The collections module in Python, provides solutions for multiple scenarios, that would be otherwise tricky to implement.

Let’s see how the abstractions this module provides, come in handy when dealing with different kinds of problems.


Extending built-in Types

Sometimes you need an object that behaves exactly like a built-in type of Python, but you would like to also extend some behaviour of it. For this, the most common approach is to directly subclass the type.

For example, let’s imagine a fictional event system, on which we model our events as dictionaries, and we’d like to have some extra meta-data over the events. Something like the following code might be our first approach:

class Event(dict):
def __getitem__(self, key):
value = super().__getitem__(key)
return f"[{self.__class__.__name__}]: {value}"

If we try to use this code, we’ll find that it covers the basic cases as we might expect:

event = Event(user="user", event_type="login", date="2017-07-11")
print(event['user']) # [Event]: user

However, we want it to be completely compatible with a dictionary, meaning that has to actually be a dictionary. Here is where the tricky part and the surprises begin. Let’s try to iterate its keys and values to see what’s in there:

for key, value in event.items():
print(f"{key} = {value}")

Here we would expect the values with the transformation we defined (including the class of the event as prefix), but instead we get the underlying values of the dictionary, ignoring our implementation of __getitem__() . This code will print the following [3]:

user = user
event_type = login
date = 2017-07-11

What’s happening here is that the items() method doesn’t call our implementation of __getitem__() . Instead is using the underlying C implementation that doesn’t look for the rest of methods defined on the same object.

One more example: let’s say that now we want to log our events in a custom fashion, and for that we create a function like the following one, and we want to pass keyword argument from our dictionary.
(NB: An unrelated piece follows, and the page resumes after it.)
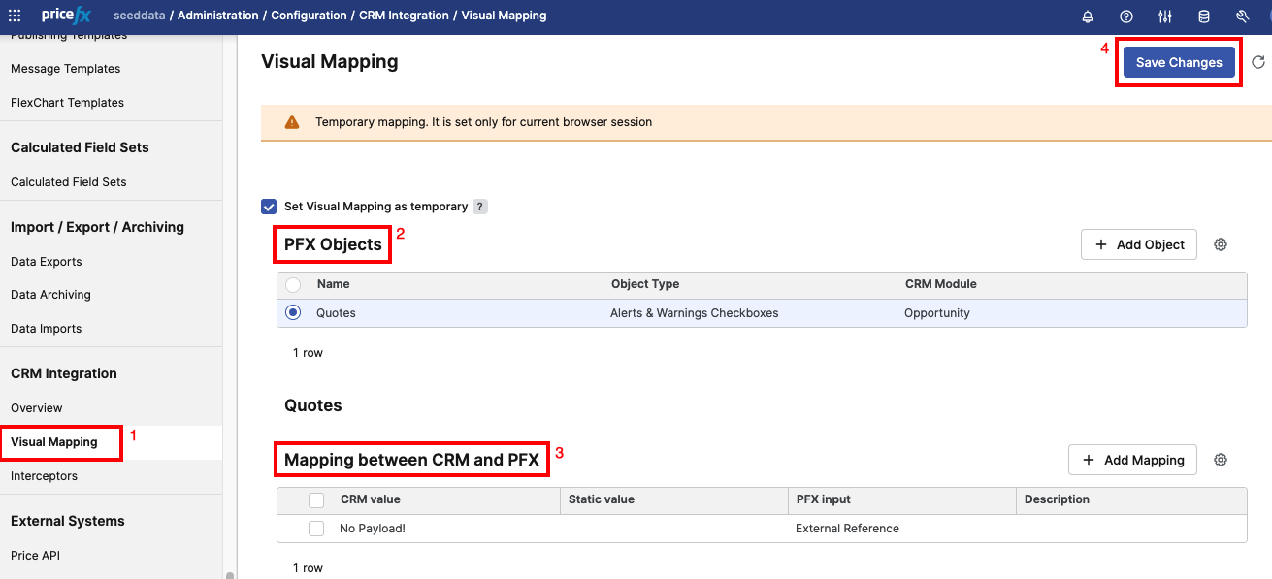Screen dimensions: 1272x579
Task: Open the wrench tools icon
Action: [x=1243, y=16]
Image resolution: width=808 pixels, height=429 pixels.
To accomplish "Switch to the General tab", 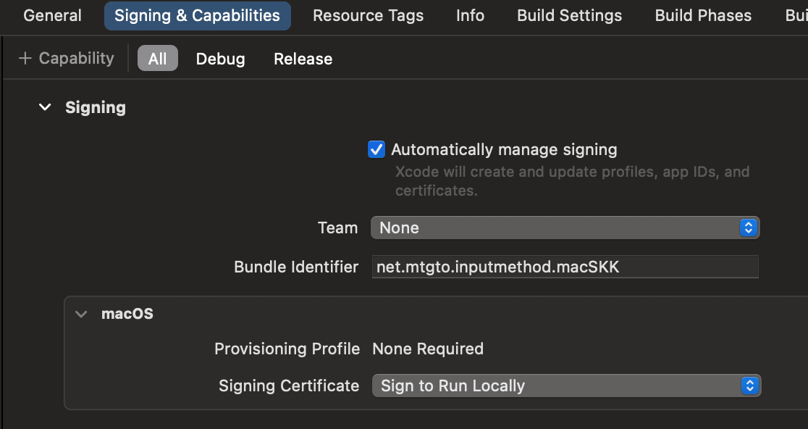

def log_event_type(event_type, date, **kwargs):
print(f"{date} - {event_type}")
log_event_type(**event)   # 2017-07-11 - login

Again, we want our object to be a dictionary, so we’d expect that the ** would work normally, but again it’s not calling our method.

All of these problems are solved, if instead we subclass collections.UserDict. It’s available with the goal of creating dictionary-like objects in our code.

class Event(collections.UserDict):
def __getitem__(self, key):
value = super().__getitem__(key)
return f"[{self.__class__.__name__}]: {value}"

Just with this definition, all the aforementioned examples will work the way we expected to (the items, the keyword arguments, etc.). This is an implementation detail that you don’t need to know about, but the object is a wrapper around a dictionary (called data), and when overriding the methods, this will be applied over the wrapped data. You don’t have to access the data attribute at all, the object itself will behave as a dictionary.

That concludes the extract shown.